AI Token Limit Enforcement
Problem
Companies that run AI inference services on-premise instead of using public cloud providers often do so to keep sensitive data local. However, local LLM infrastructure introduces a new challenge: resource control. Without proper limits, users or applications can generate excessive inference requests and consume GPU or CPU capacity uncontrollably. Inference stacks may lack built-in mechanisms for enforcing per-user or per-role token budgets, so organizations need a way to control usage before requests reach the model.
Solution
Our approach uses BIG-IP LTM iRules only to control access and usage:
- JWT validation
- The company issues a JWT for each user request.
- When the request arrives at the iRule, we verify it using a RSA to ensure it hasn’t been tampered with.
- Role-based token limits
- The JWT payload includes the user role.

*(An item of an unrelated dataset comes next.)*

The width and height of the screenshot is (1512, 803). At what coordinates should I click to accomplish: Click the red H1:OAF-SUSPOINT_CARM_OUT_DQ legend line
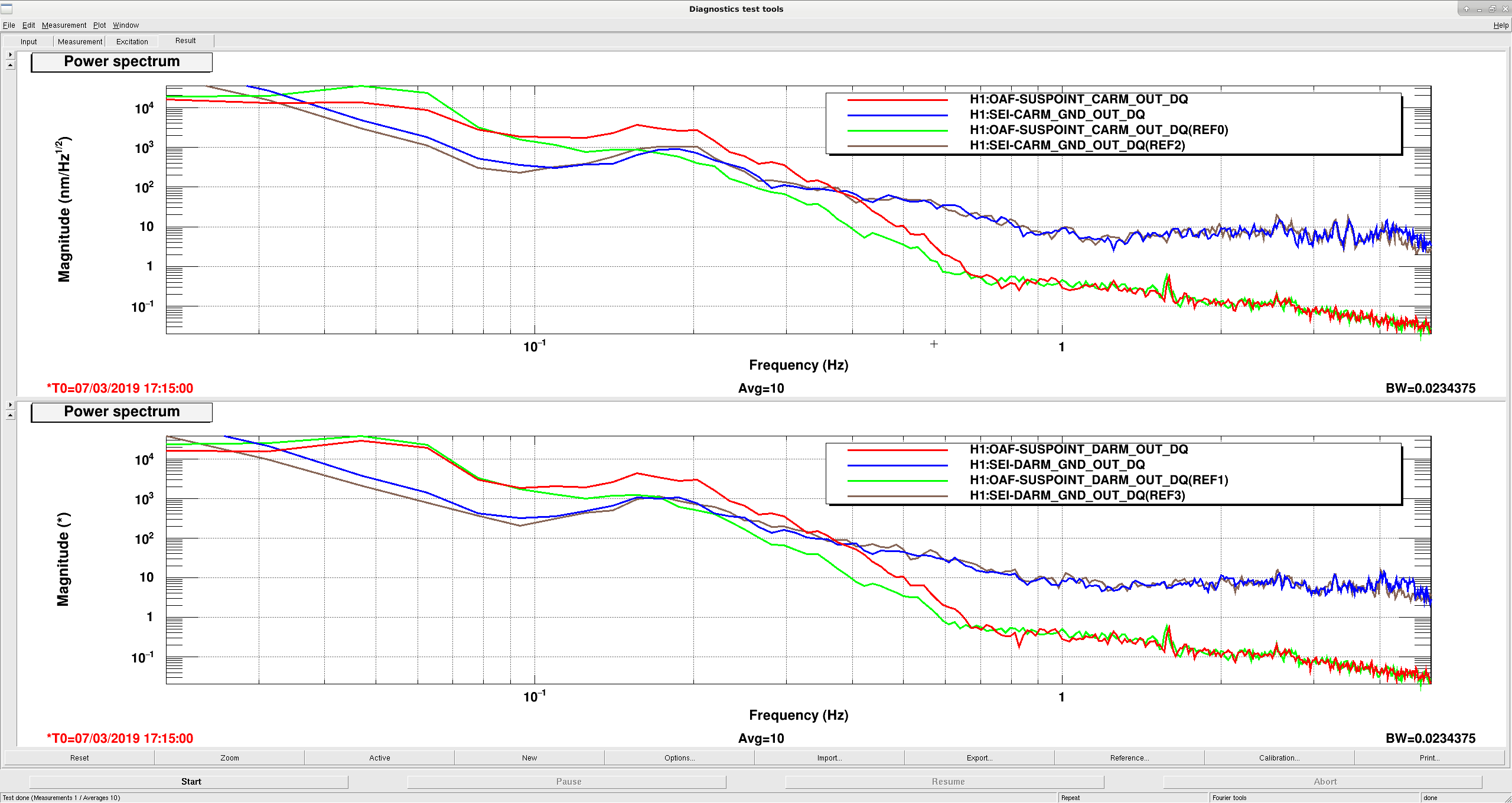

- We have three roles with different token budgets:
- standard_user → small token budget
- extended_user → medium token budget
- power_user → large token budget
- Token tracking with tables commands
- Budget enforcement
- If a user has already used too many tokens, the iRule returns HTTP 429.
- Otherwise, the token budget is decreased and the request is allowed to proceed.
- Role-change handling
- If the user role changes during a session, the token budget updates accordingly.
Impact
This iRule enables token budget enforcement directly on BIG-IP LTM without requiring additional modules or external gateways. By validating JWTs and extracting user and role information, the iRule applies role-based token limits before requests reach the inference service. This provides a simple, native way to introduce quota control and protect on-premise AI infrastructure from uncontrolled usage.
Authors
Marcio Goncalves <marcio.goncales@concentrade.de>,
Sven Schaefer <sven.schaefer@concentrade.de>
Code
Main iRule, requires the procedure library (proc_lib) below.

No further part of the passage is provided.